» DATASET CONTENT:
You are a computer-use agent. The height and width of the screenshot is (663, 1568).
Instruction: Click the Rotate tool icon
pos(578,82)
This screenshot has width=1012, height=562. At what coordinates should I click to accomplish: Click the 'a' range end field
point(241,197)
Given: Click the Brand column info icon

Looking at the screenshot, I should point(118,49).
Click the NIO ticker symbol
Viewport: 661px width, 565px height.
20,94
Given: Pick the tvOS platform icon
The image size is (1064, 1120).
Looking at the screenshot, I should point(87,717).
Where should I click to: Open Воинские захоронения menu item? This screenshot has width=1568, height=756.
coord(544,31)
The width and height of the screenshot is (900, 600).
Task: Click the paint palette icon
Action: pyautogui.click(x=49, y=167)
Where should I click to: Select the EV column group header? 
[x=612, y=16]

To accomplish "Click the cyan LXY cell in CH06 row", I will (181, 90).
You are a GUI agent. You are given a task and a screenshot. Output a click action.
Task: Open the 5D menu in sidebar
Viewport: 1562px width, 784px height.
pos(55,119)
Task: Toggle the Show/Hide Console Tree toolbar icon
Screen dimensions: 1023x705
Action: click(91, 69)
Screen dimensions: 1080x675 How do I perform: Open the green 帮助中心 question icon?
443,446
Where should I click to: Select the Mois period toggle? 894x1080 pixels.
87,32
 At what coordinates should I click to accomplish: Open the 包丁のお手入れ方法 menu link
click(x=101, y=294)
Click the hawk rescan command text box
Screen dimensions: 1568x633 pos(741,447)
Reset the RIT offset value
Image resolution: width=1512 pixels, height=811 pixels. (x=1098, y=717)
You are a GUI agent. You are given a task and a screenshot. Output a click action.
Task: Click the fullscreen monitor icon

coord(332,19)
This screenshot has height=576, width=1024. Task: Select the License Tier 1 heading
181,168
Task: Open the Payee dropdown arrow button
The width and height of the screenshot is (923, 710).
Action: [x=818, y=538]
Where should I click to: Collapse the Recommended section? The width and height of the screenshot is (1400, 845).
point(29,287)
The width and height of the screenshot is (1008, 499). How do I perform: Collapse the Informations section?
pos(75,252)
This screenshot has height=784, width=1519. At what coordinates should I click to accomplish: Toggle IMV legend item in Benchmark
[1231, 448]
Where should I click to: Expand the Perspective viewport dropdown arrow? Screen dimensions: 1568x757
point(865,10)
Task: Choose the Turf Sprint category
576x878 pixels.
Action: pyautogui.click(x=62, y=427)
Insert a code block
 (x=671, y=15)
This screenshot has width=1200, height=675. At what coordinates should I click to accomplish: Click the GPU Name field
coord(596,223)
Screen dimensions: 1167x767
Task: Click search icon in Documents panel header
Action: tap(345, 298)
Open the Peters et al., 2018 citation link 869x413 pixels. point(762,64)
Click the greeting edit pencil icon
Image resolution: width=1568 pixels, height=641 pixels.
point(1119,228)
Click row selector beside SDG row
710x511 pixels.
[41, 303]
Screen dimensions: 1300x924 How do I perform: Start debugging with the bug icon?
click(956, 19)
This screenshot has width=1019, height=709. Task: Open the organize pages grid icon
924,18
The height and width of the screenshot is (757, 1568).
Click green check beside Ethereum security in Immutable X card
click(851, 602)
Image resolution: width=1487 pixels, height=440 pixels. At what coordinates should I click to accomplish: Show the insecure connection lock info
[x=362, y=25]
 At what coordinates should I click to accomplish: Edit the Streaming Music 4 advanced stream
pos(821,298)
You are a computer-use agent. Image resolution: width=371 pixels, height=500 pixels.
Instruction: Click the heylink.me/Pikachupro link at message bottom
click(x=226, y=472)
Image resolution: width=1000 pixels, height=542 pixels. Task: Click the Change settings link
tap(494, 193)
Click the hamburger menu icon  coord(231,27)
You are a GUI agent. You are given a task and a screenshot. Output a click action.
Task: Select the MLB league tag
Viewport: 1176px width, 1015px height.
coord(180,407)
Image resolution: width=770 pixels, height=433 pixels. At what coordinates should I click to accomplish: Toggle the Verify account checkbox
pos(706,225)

» INSTRUCTIONS FOR THE TASK: Only the lines from the one containing "Insert a code block" through the one containing "Open the Peters" are to be retyped, both boundary lines included, with no other material.

» RESULT OF THIS TASK:
Insert a code block
 (x=671, y=15)
This screenshot has width=1200, height=675. At what coordinates should I click to accomplish: Click the GPU Name field
coord(596,223)
Screen dimensions: 1167x767
Task: Click search icon in Documents panel header
Action: tap(345, 298)
Open the Peters et al., 2018 citation link 869x413 pixels. point(762,64)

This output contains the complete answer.